Je ne savais pas trop à quoi m’attendre en lançant The Pickup, mais ça s’est transformé en une vraie surprise — ni catastrophique, ni culte, mais franchement divertissant.
Le film démarre fort : deux conducteurs de fourgon blindé que tout oppose — Randall (Eddie Murphy), le sage vétéran, et Travis (Pete Davidson), le rookie maladroit — se font prendre au piège par Zoe (Keke Palmer), une criminelle futée bien décidée à détourner leur chargement. Le contexte, aussi simple qu’efficace, donne rapidement le ton entre danger, quiproquos et répliques qui claquent.
Ce qui sauve vraiment la mise, c’est le trio principal. Murphy, dans un contre-emploi inattendu, parvient à glisser quelques moments de charme discret, surtout dans les rares éclats de révolte. Davidson, fidèle à son style, est à la fois agaçant et un peu touchant, et Keke Palmer crève l’écran à chaque apparition — elle porte le film quand le script flanche.
Car côté scénario, c’est inégal : certaines situations filent bien, entre action fluide et dialogues bien sentis, mais d’autres tombent dans l’absurde ou le cliché lourd. On sent le potentiel d’un véritable buddy-movie décalé, mais l’écriture hésite trop souvent entre sérieux et comédie bancale — résultat : on sourit souvent, on rit parfois… mais on reste aussi en surface.

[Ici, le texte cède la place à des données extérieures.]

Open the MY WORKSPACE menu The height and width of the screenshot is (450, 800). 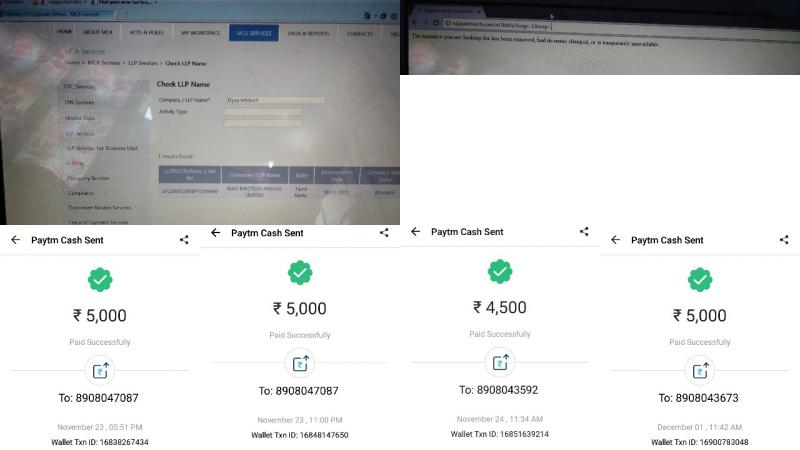pos(201,33)
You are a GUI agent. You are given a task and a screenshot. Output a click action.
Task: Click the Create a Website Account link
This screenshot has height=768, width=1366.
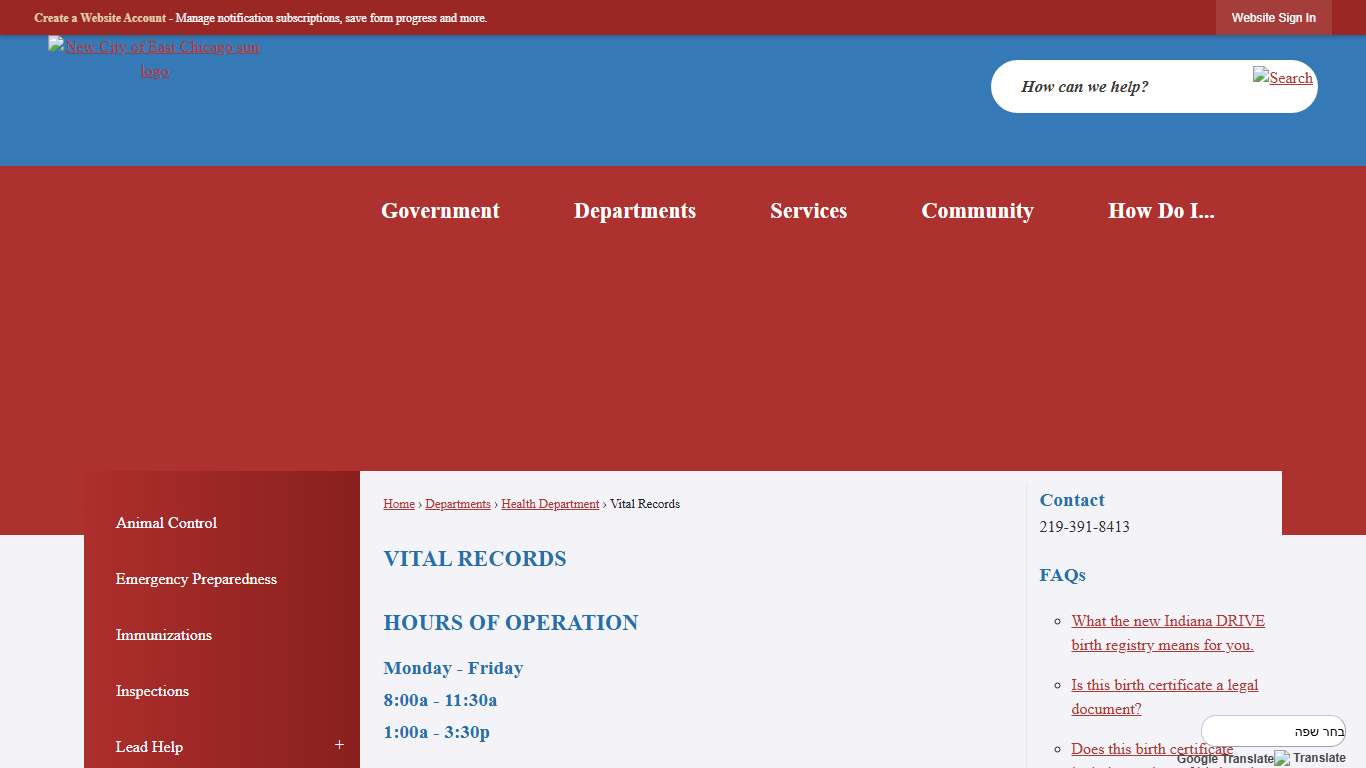100,18
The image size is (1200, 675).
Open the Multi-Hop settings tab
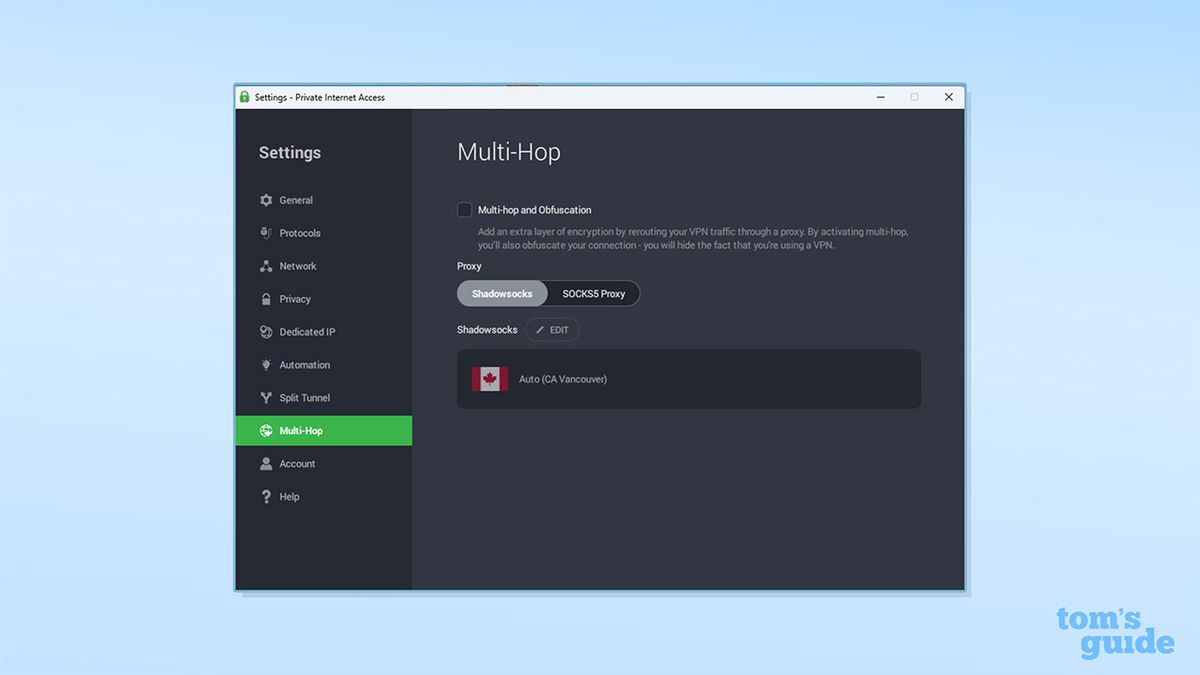coord(324,431)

La mise en scène est solide, sans folie, avec un style visuel propre et un montage dynamique. Quelques scènes d’action (explosions, poursuites, coups de bluff) sont clairement filmées avec envie, même si on regrette que l’ensemble reste trop propre, pas assez cocasse pour vraiment marquer le cerveau. Malgré tout, ça se regarde bien.